## Step 1: Import libraries

In [None]:
import os
import numpy as np
import pandas as pd
import matplotlib.pyplot as plt
import datetime as dt
import tensorflow as tf
import yaml
import argparse

from keras.callbacks import TensorBoard
from statsmodels.tsa.seasonal import seasonal_decompose
from keras.callbacks import EarlyStopping

from libs.FLDigitalTwin import FLDigitalTwin

In [None]:
parser = argparse.ArgumentParser()
parser.add_argument("--dataset", type=str, default="traffic")
parser.add_argument("--prefix", type=str, default="normal")
parser.add_argument("--percent_mc", type=str, default="01")
parser.add_argument("--missing_mode", type=str, default="noadjacency")
parser.add_argument("--matrix_ml", type=str, default="10x10")
parser.add_argument("--weight_mechanism", type=int, default=0)
parser.add_argument("--is_cluster", type=str, default="no")

## Step 2: Load configs

In [None]:
# Get values defined from CLI
CONFIG_FILE = '.config_ipynb'
if os.path.isfile(CONFIG_FILE):
    with open(CONFIG_FILE) as f:
        _args = f.read().split()
        _args = _args[1:]
else:
    _args = ['--dataset', 'electricity', '--prefix', 'avg', '--percent_mc', '01', '--missing_mode', 'noadjacency', '--is_cluster no']

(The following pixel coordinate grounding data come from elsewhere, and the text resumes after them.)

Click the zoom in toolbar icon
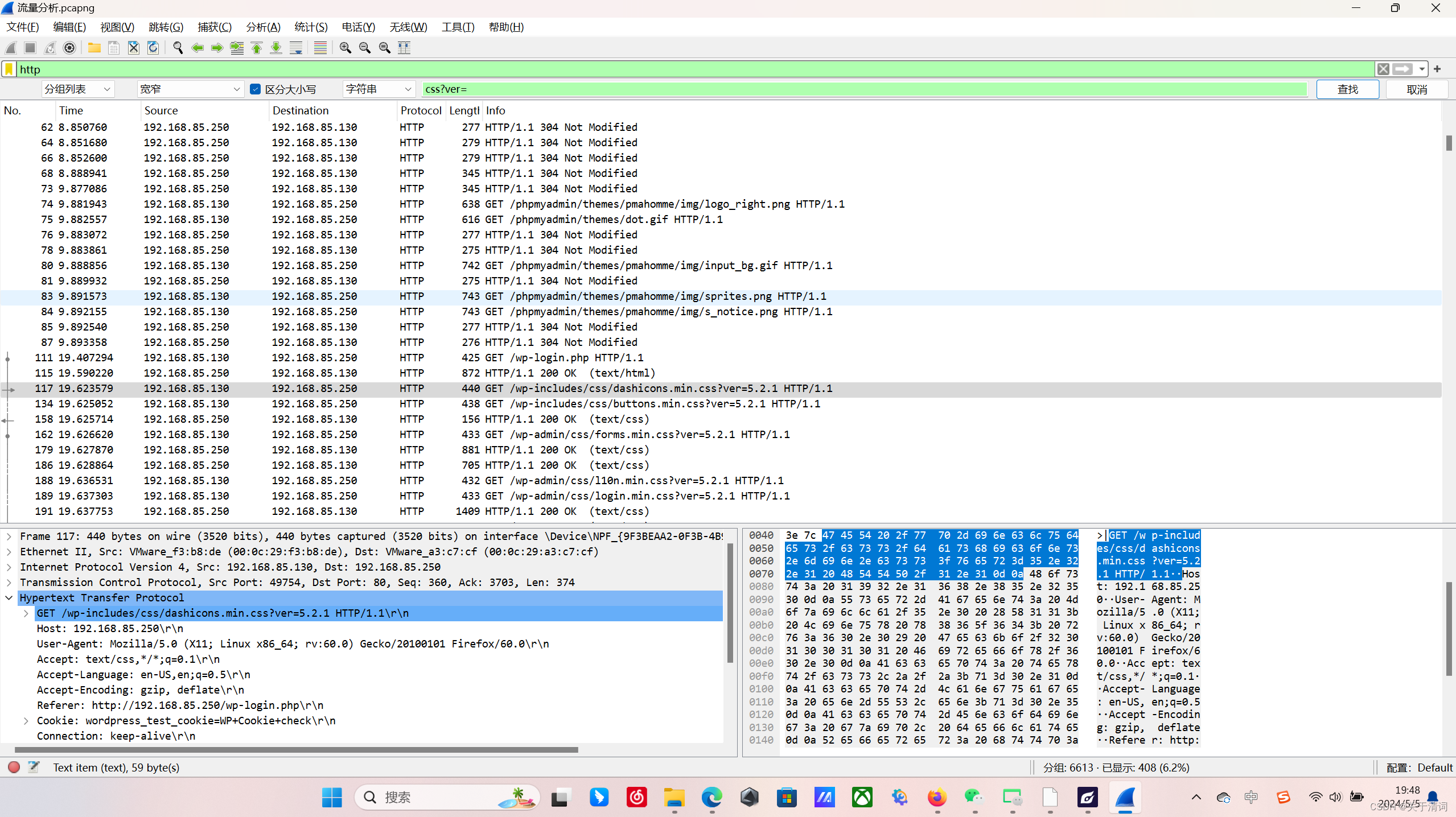[x=345, y=48]
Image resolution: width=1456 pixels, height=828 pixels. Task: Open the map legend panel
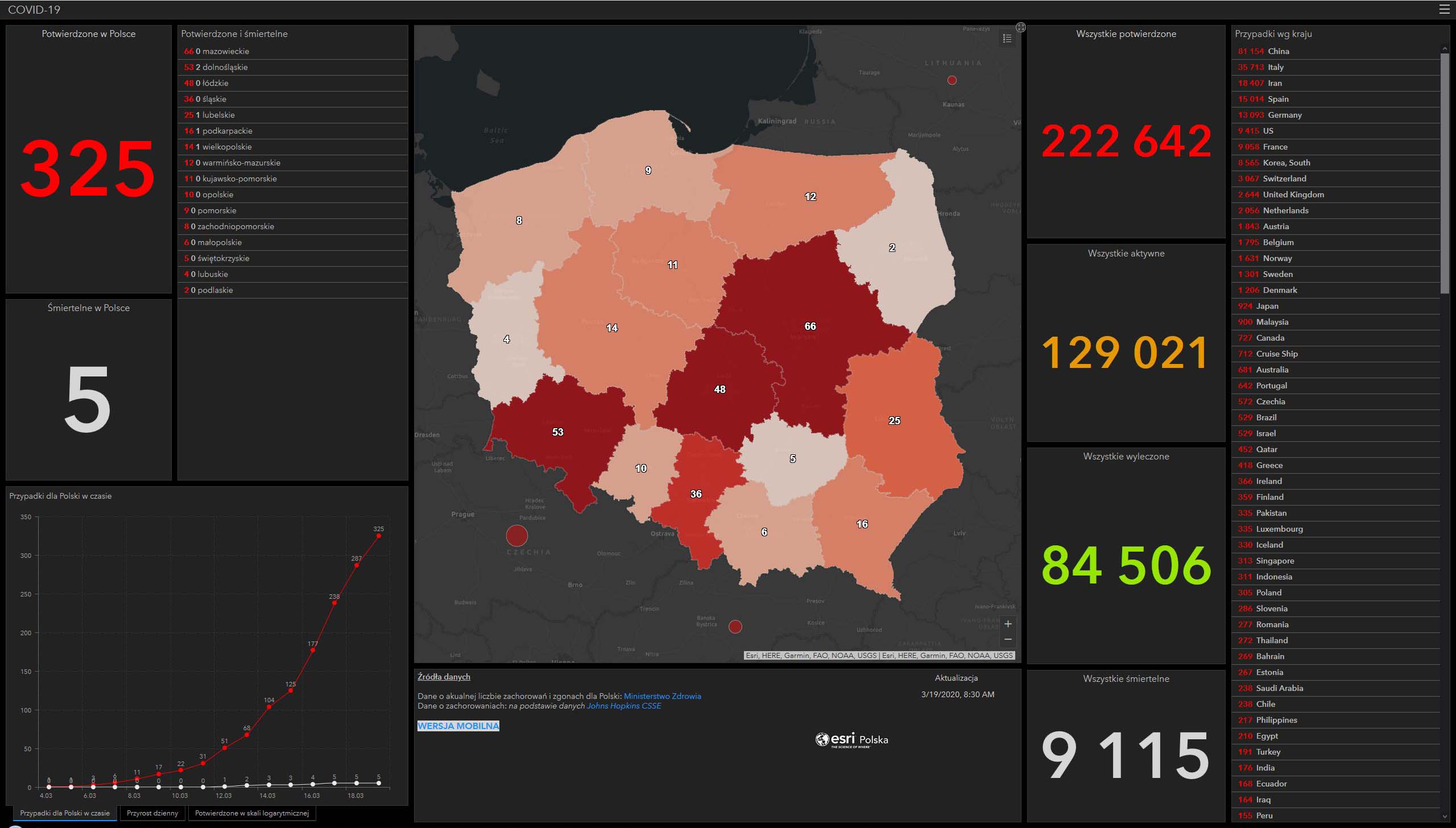pos(1007,38)
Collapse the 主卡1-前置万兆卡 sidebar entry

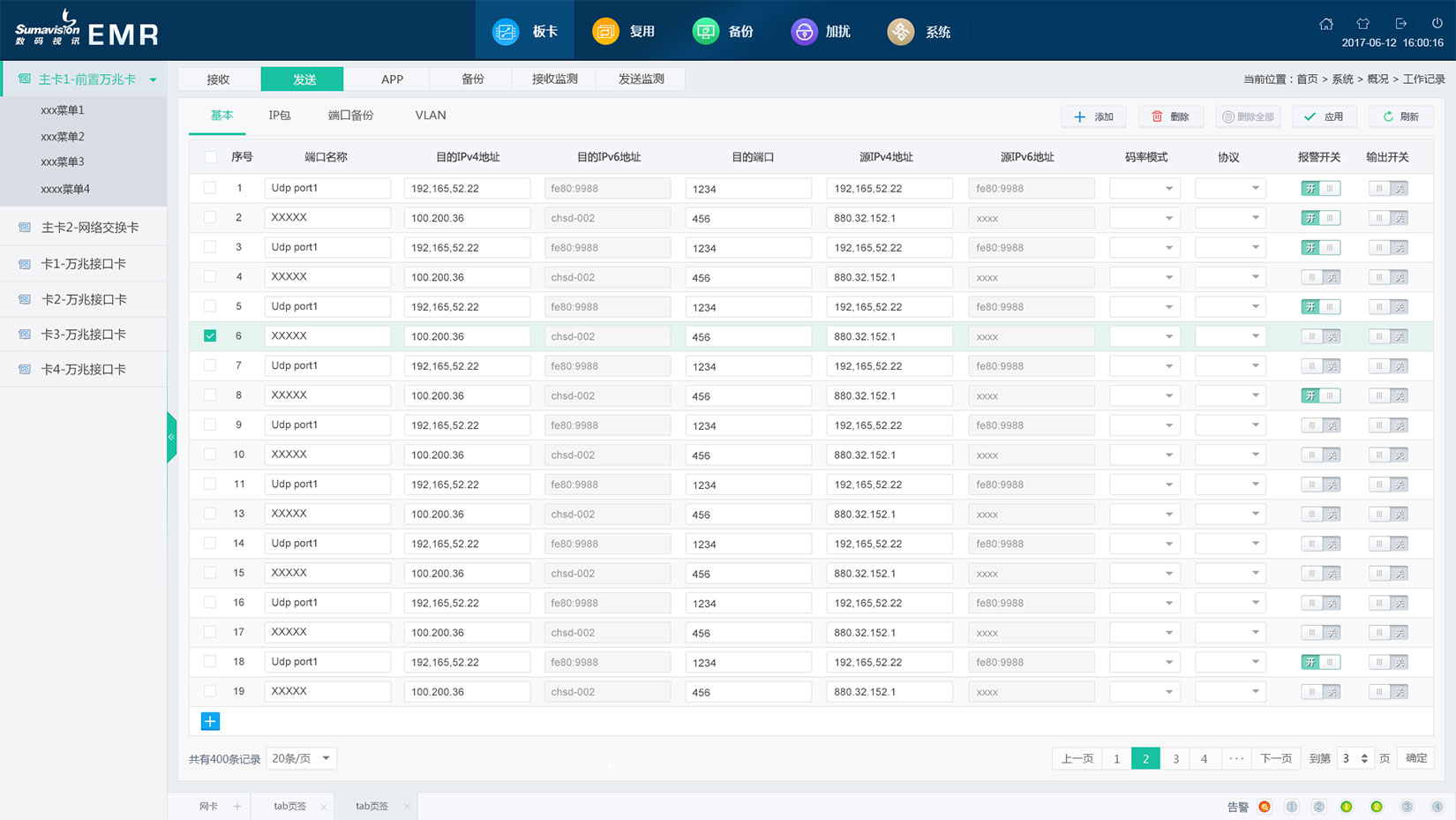coord(152,79)
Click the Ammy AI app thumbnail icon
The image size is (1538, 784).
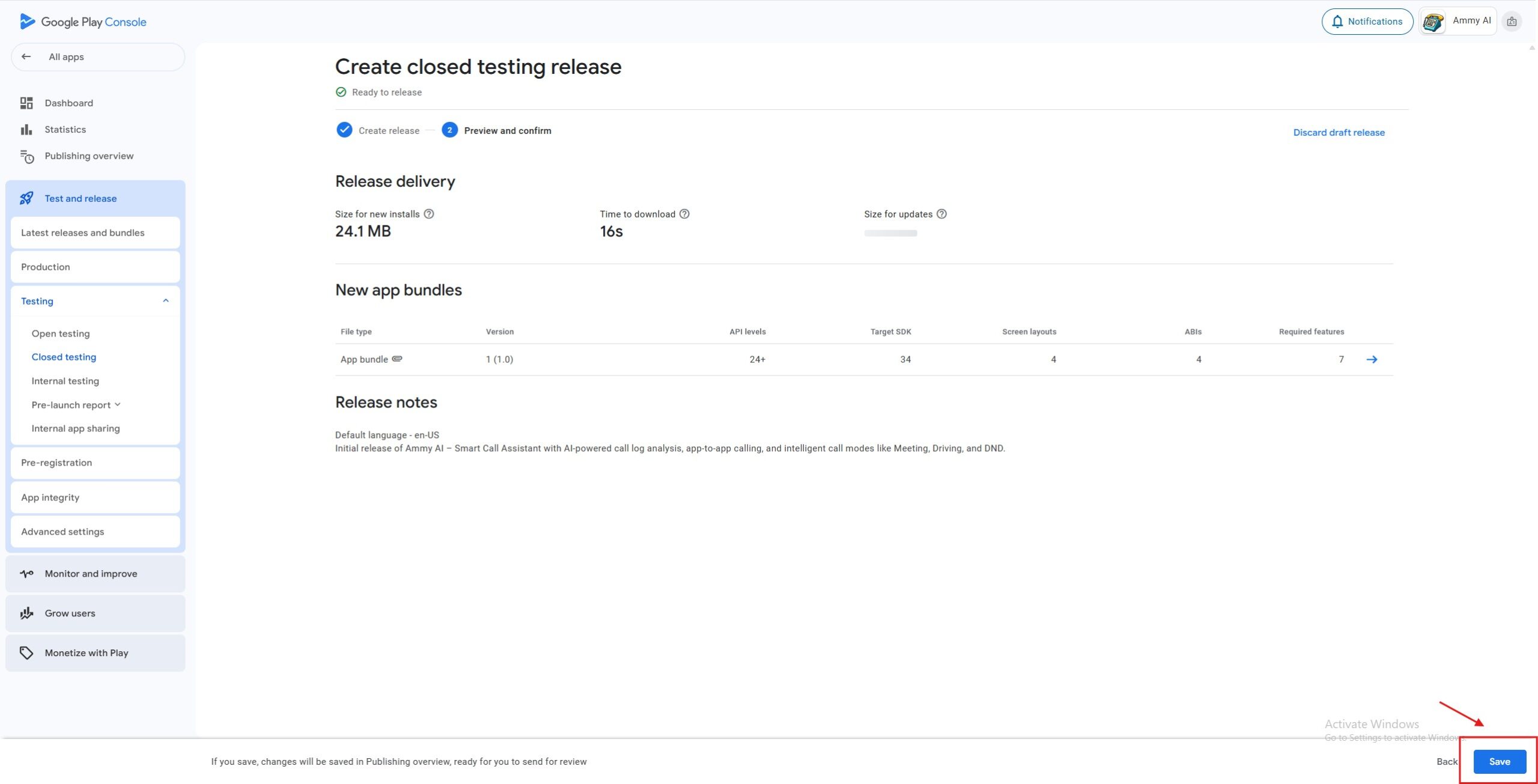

args = parser.parse_args(_args)

# Get configs from yaml
with open('config.yaml', 'r') as file:
    yaml_data = yaml.load(file, Loader=yaml.SafeLoader)

config = {
    'DATASET': args.dataset if args.dataset else yaml_data['DATASET'],
    'NUM_DATA_SHEETS': yaml_data['NUM_DATA_SHEETS'],
    'NUM_CLIENTS': yaml_data['NUM_CLIENTS'],
    "LOOK_BACK": yaml_data['LOOK_BACK'],
    'EPOCHS': yaml_data['EPOCHS'],
    'CLIENT_EPOCHS': yaml_data['CLIENT_EPOCHS'],
    'BATCH_SIZE': yaml_data['BATCH_SIZE'],
    'SAVE_INTERVAL': yaml_data['SAVE_INTERVAL'],
    'LEARNING_RATE': yaml_data['LEARNING_RATE'],
    'TRAIN_SIZE': yaml_data['TRAIN_SIZE'],
    'TRAIN_ROUNDS': yaml_data['TRAIN_ROUNDS'],
    'DATA_DIR': yaml_data['DATA_DIR'],
    'CLIENT_MATRIX_DIR': yaml_data['CLIENT_MATRIX_DIR'],
    'FL_OUTPUT_DIR': yaml_data['FL_OUTPUT_DIR'],
    'GENERAL_OUTPUT_DIR': yaml_data['GENERAL_OUTPUT_DIR'],
    'PREFIX': args.prefix if args.prefix else yaml_data['PREFIX'],
    'PERCENTAGE_MISSING_CLIENT': args.percent_mc if args.percent_mc else yaml_data['PERCENTAGE_MISSING_CLIENT'],
    'MISSING_MODE': args.missing_mode if args.missing_mode else yaml_data['MISSING_MODE'],
    'MATRIX_MISSING_LENGTH': args.matrix_ml if args.matrix_ml else yaml_data['MATRIX_MISSING_LENGTH'],
    'IS_CLUSTER': args.is_cluster if args.is_cluster else yaml_data['IS_CLUSTER'],
    'WEIGHT_MECHANISM': args.weight_mechanism if args.weight_mechanism else 0,
    'WEIGHT_TRACKING_DIR': os.path.join('model_weight_track', args.dataset if args.dataset else yaml_data['DATASET'], args.prefix if args.prefix else yaml_data['PREFIX'], args.matrix_ml if args.matrix_ml else yaml_data['MATRIX_MISSING_LENGTH'], args.missing_mode if args.missing_mode else yaml_data['MISSING_MODE'])
}

print(config)
print(args)

## Step 3: Set tf random seed

In [None]:
tf.random.set_seed(3)  # Set random seed for reproducibility

## Step 4: Initialize FL-DT Class

In [None]:
FLDT = FLDigitalTwin(config=config)

## Step 5.1: Load dataset

In [None]:
# Define the file path and sheet names with their corresponding keys
file_path = f"{config['DATA_DIR']}/{config['DATASET']}/standard_{config['DATASET']}.xlsx"
sheets = {}
for i in range(config['NUM_DATA_SHEETS']):
    sheets[f'client_{str(i)}'] = f'Sheet_{str(i + 1)}'

# Load the data
dictionary = FLDT.load_data(file_path, sheets)
val_dictionary = FLDT.load_val_data(file_path, sheets)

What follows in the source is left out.